## Prompt
Please reproduce each line of the data below exactly as shown.

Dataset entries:

***

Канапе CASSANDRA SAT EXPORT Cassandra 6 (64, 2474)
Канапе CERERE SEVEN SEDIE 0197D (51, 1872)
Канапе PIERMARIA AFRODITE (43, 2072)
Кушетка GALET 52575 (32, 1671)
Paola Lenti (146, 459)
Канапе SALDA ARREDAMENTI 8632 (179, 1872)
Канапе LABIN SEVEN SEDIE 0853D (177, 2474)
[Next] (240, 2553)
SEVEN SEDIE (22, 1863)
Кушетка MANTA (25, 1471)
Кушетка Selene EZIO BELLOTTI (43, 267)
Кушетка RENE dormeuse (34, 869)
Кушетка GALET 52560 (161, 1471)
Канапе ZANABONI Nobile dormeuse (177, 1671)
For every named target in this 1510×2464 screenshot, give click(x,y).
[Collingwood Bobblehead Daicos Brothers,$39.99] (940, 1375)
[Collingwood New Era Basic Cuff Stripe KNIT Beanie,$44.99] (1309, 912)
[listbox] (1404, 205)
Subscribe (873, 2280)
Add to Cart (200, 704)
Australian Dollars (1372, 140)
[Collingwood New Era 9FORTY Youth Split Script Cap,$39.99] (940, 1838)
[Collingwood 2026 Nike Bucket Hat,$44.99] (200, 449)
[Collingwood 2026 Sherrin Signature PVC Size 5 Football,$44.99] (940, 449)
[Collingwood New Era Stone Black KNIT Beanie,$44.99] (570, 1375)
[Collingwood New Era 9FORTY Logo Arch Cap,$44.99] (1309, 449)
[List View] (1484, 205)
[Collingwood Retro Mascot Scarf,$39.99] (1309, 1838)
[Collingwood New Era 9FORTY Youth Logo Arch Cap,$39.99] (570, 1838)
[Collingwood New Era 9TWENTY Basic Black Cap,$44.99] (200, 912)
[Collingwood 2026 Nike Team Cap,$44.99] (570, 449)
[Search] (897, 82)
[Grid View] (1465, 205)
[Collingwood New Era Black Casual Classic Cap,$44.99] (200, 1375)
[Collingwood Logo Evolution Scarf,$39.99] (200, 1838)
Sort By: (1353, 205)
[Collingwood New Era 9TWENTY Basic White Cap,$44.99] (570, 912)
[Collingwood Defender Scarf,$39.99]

***

## The completed task
Канапе CASSANDRA SAT EXPORT Cassandra 6 (64, 2474)
Канапе CERERE SEVEN SEDIE 0197D (51, 1872)
Канапе PIERMARIA AFRODITE (43, 2072)
Кушетка GALET 52575 (32, 1671)
Paola Lenti (146, 459)
Канапе SALDA ARREDAMENTI 8632 (179, 1872)
Канапе LABIN SEVEN SEDIE 0853D (177, 2474)
[Next] (240, 2553)
SEVEN SEDIE (22, 1863)
Кушетка MANTA (25, 1471)
Кушетка Selene EZIO BELLOTTI (43, 267)
Кушетка RENE dormeuse (34, 869)
Кушетка GALET 52560 (161, 1471)
Канапе ZANABONI Nobile dormeuse (177, 1671)
For every named target in this 1510×2464 screenshot, give click(x,y).
[Collingwood Bobblehead Daicos Brothers,$39.99] (940, 1375)
[Collingwood New Era Basic Cuff Stripe KNIT Beanie,$44.99] (1309, 912)
[listbox] (1404, 205)
Subscribe (873, 2280)
Add to Cart (200, 704)
Australian Dollars (1372, 140)
[Collingwood New Era 9FORTY Youth Split Script Cap,$39.99] (940, 1838)
[Collingwood 2026 Nike Bucket Hat,$44.99] (200, 449)
[Collingwood 2026 Sherrin Signature PVC Size 5 Football,$44.99] (940, 449)
[Collingwood New Era Stone Black KNIT Beanie,$44.99] (570, 1375)
[Collingwood New Era 9FORTY Logo Arch Cap,$44.99] (1309, 449)
[List View] (1484, 205)
[Collingwood Retro Mascot Scarf,$39.99] (1309, 1838)
[Collingwood New Era 9FORTY Youth Logo Arch Cap,$39.99] (570, 1838)
[Collingwood New Era 9TWENTY Basic Black Cap,$44.99] (200, 912)
[Collingwood 2026 Nike Team Cap,$44.99] (570, 449)
[Search] (897, 82)
[Grid View] (1465, 205)
[Collingwood New Era Black Casual Classic Cap,$44.99] (200, 1375)
[Collingwood Logo Evolution Scarf,$39.99] (200, 1838)
Sort By: (1353, 205)
[Collingwood New Era 9TWENTY Basic White Cap,$44.99] (570, 912)
[Collingwood Defender Scarf,$39.99]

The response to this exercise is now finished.